Desde 2012, a poupança apresenta saldo negativo, impulsionado por fatores como os juros altos, que tornam outros investimentos mais atrativos, e a crescente oferta de produtos de baixo risco e maior rentabilidade, como os títulos do Tesouro Direto.

Impacto no crédito imobiliário

Atualmente, cerca de 65% dos depósitos da poupança são destinados ao Sistema Brasileiro de Poupança e Empréstimo (SBPE), que financia imóveis de até R$1,5 milhão com juros limitados a 12% ao ano. Imóveis com valor acima desse patamar são atendidos pelo Sistema Financeiro Imobiliário (SFI), que utiliza recursos de mercado, como as Letras de Crédito Imobiliário (LCI).
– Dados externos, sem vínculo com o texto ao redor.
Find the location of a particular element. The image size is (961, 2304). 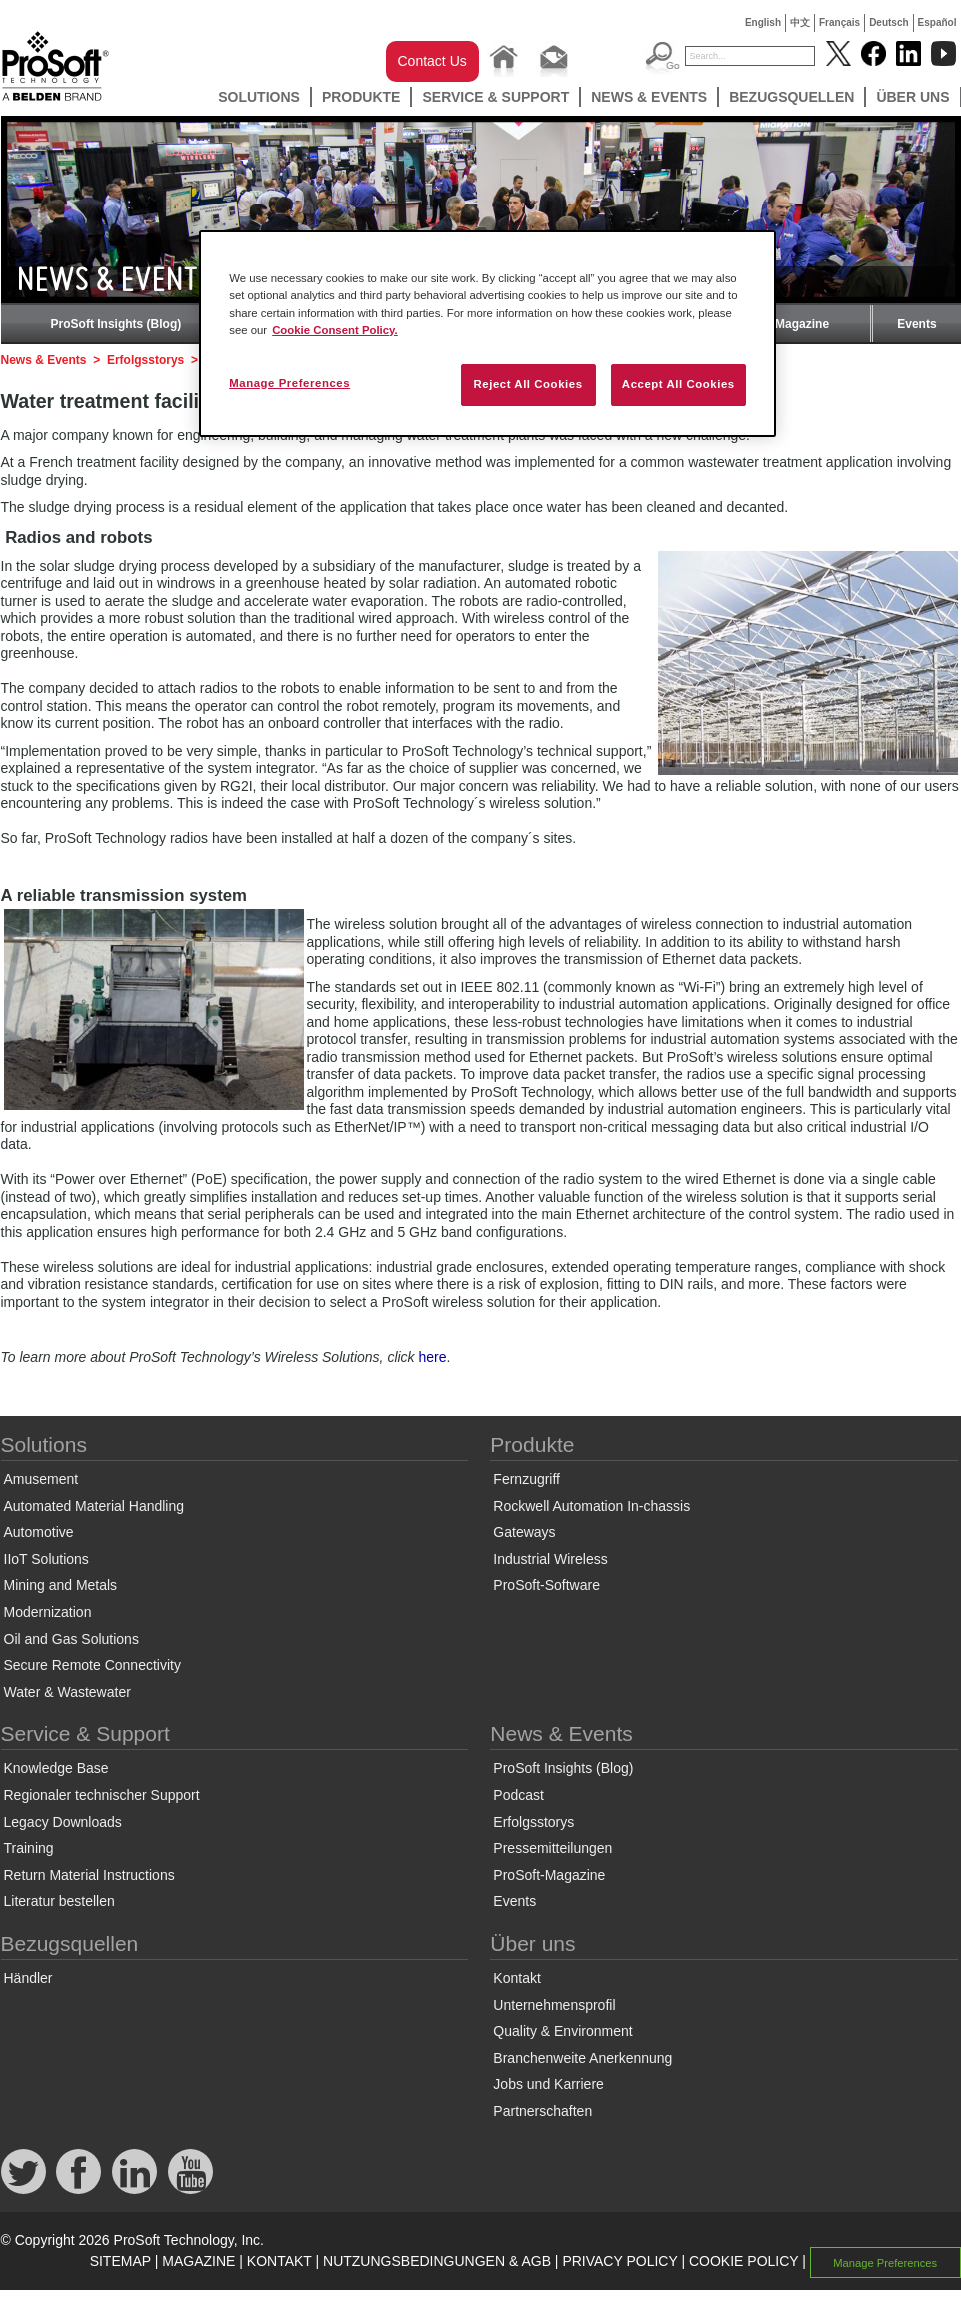

Modernization is located at coordinates (48, 1612). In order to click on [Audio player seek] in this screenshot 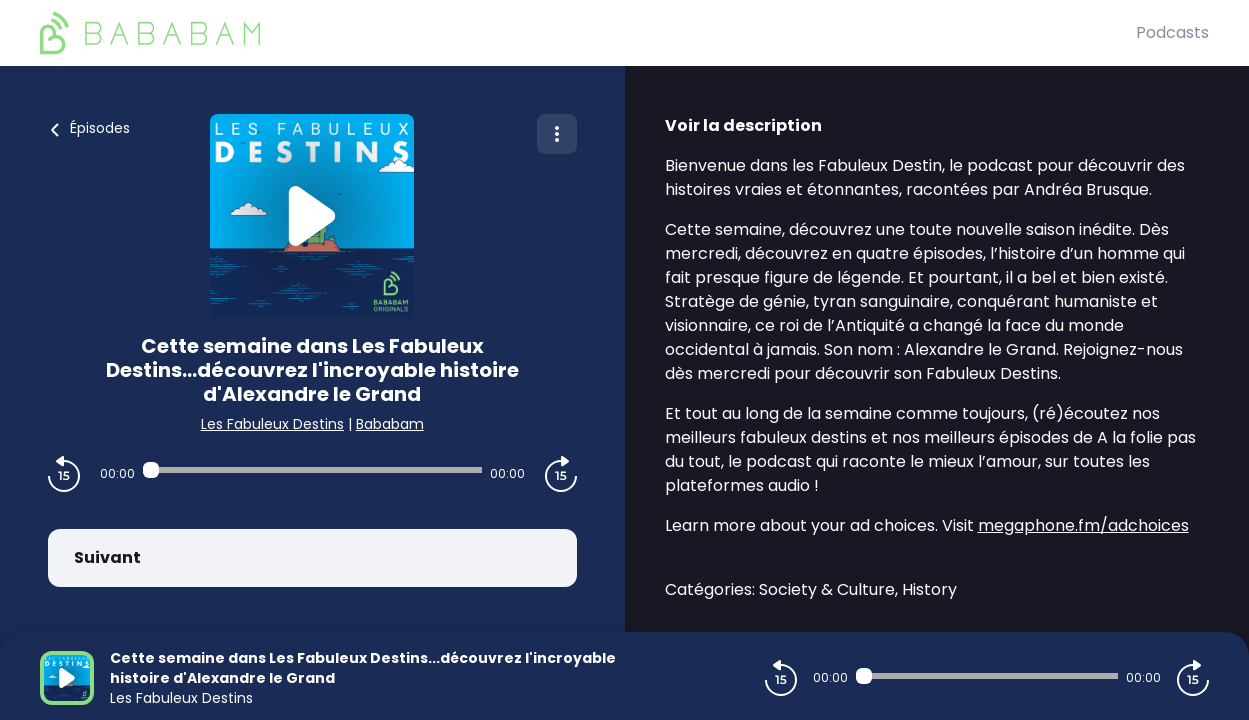, I will do `click(312, 470)`.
A busca por alternativas ganha ainda mais relevância no momento em que o governo propõe a tributação de 5% sobre os rendimentos de LCI, hoje isentos de Imposto de Renda. Caso a proposta avance, o custo de captação via mercado pode subir, pressionando ainda mais o sistema de financiamento habitacional.

Solução em construção

Ainda sem detalhes públicos, o novo modelo em análise pelo Banco Central deve buscar fontes alternativas à poupança para garantir o fôlego do crédito imobiliário, especialmente num contexto de maior concorrência no mercado de investimentos e mudanças regulatórias.

A expectativa é de que a proposta seja apresentada nos próximos meses, com foco em garantir previsibilidade e estabilidade para quem deseja financiar a casa própria em meio ao novo cenário econômico.